I have a script that I've modified slightly that collects SMART data and sends
it in a collectd format to influx. I've started moving metrics from collectd
to telegraf though, and would like to port the script as well so that I can
continue collecting SMART info from my servers.
The script, which is executed by the exec plugin for Collectd, outputs the
following format:
PUTVAL vega.home/smartmon-da0/gauge-current_pending_sector interval= N:0
PUTVAL vega.home/smartmon-da0/gauge-offline_uncorrectable interval= N:0
PUTVAL vega.home/smartmon-da0/gauge-raw_read_error_rate interval= N:9
PUTVAL vega.home/smartmon-da0/gauge-reallocated_sector_count interval= N:0
PUTVAL vega.home/smartmon-da0/gauge-spin_up_time interval= N:6950
PUTVAL vega.home/smartmon-da0/temperature-temperature interval= N:36
PUTVAL vega.home/smartmon-da0/gauge-multi_zone_error_rate interval= N:0
PUTVAL vega.home/smartmon-da0/gauge-start_stop_count interval= N:105
PUTVAL vega.home/smartmon-da0/gauge-power_on_hours interval= N:4668
PUTVAL vega.home/smartmon-da0/gauge-load_cycle_count interval= N:147
PUTVAL vega.home/smartmon-da0/gauge-udma_crc_error_count interval= N:0
PUTVAL vega.home/smartmon-da0/gauge-power_cycle_count interval= N:94
Writing a telegraf plugin for SMART data is beyond my level of knowledge, but
I'm hoping to be able to port just the script for now.
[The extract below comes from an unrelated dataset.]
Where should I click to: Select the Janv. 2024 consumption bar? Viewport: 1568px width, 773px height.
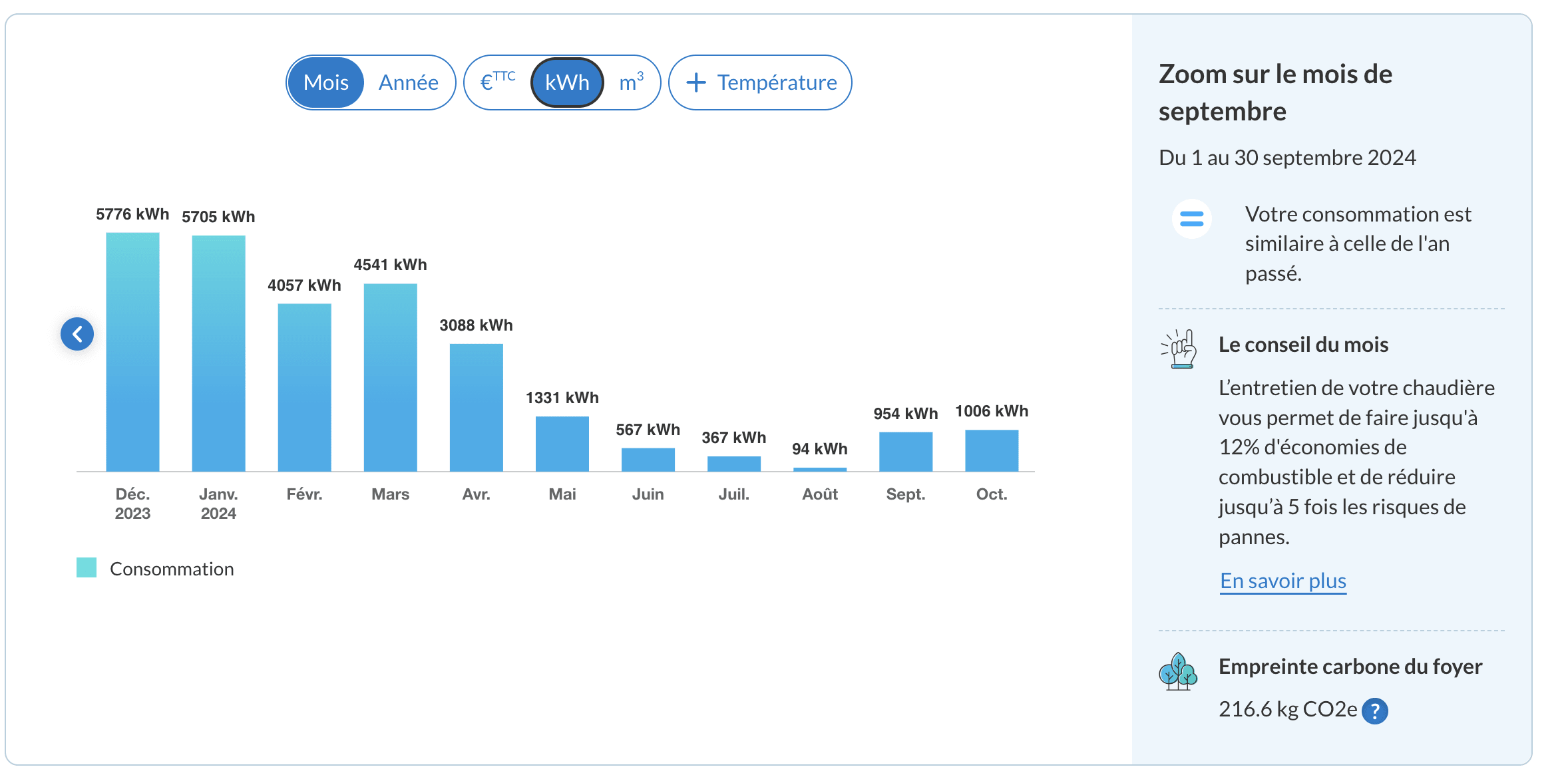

As I understand it,
Telegraf supports a line format, if this is true, would I just need to modify
the output to say something like:
host.drive metric1=value, metric2=value, metric3=value,....etc so something
like:
influxdb.da0 current_pending_sectors=0, offline_uncorectable=0,
raw_read_error_rate=9
influxdb.da1 current_pending_sectors=0, offline_uncorectable=0,
raw_read_error_rate=12
influxdb.da2 current_pending_sectors=0, offline_uncorectable=0,
raw_read_error_rate=9
etc?
the script if anyone is interested, is:
HOST=`hostname -f`
for disk in "$@"; do
dsk=${disk%:*}
drv=${disk#*:}
id=
if [ "$disk" != "$drv" ]; then
drv="-d $drv"
id=${drv#*,}
else
drv=
fi
eval `/usr/local/bin/sudo /usr/local/sbin/smartctl $drv -A
"/dev/$dsk" | awk '$3 ~ /^0x/ && $2 ~ /^[a-zA-Z0-9_-]+$/ { gsub(/-/, "_");
print "SMART_" $2 "=" $10 }' 2>/dev/null`
[ -n "$SMART_Command_Timeout" ] &&
echo "PUTVAL
$HOST/smartmon-$dsk$id/gauge-command_timeout interval=$INTERVAL
N:${SMART_Command_Timeout:-U}"
[ -n "$SMART_Current_Pending_Sector" ] &&
echo "PUTVAL
$HOST/smartmon-$dsk$id/gauge-current_pending_sector interval=$INTERVAL
N:${SMART_Current_Pending_Sector:-U}"
[ -n "$SMART_End_to_End_Error" ] &&
echo "PUTVAL
$HOST/smartmon-$dsk$id/gauge-end_to_end_error interval=$INTERVAL
N:${SMART_End_to_End_Error:-U}"
[ -n "$SMART_Hardware_ECC_Recovered" ] &&
echo "PUTVAL
$HOST/smartmon-$dsk$id/gauge-hardware_ecc_recovered interval=$INTERVAL
N:${SMART_Hardware_ECC_Recovered:-U}"
[ -n "$SMART_Offline_Uncorrectable" ] &&
echo "PUTVAL
$HOST/smartmon-$dsk$id/gauge-offline_uncorrectable interval=$INTERVAL
N:${SMART_Offline_Uncorrectable:-U}"
[ -n "$SMART_Raw_Read_Error_Rate" ] &&
echo "PUTVAL
$HOST/smartmon-$dsk$id/gauge-raw_read_error_rate interval=$INTERVAL
N:${SMART_Raw_Read_Error_Rate:-U}"
[ -n "$SMART_Reallocated_Sector_Ct" ] &&
echo "PUTVAL
$HOST/smartmon-$dsk$id/gauge-reallocated_sector_count interval=$INTERVAL
N:${SMART_Reallocated_Sector_Ct:-U}"
[ -n "$SMART_Reported_Uncorrect" ] &&
echo "PUTVAL
$HOST/smartmon-$dsk$id/gauge-reported_uncorrect interval=$INTERVAL
N:${SMART_Reported_Uncorrect:-U}"
[ -n "$SMART_Spin_Up_Time" ] &&
echo "PUTVAL $HOST/smartmon-$dsk$id/gauge-spin_up_time
interval=$INTERVAL N:${SMART_Spin_Up_Time:-U}"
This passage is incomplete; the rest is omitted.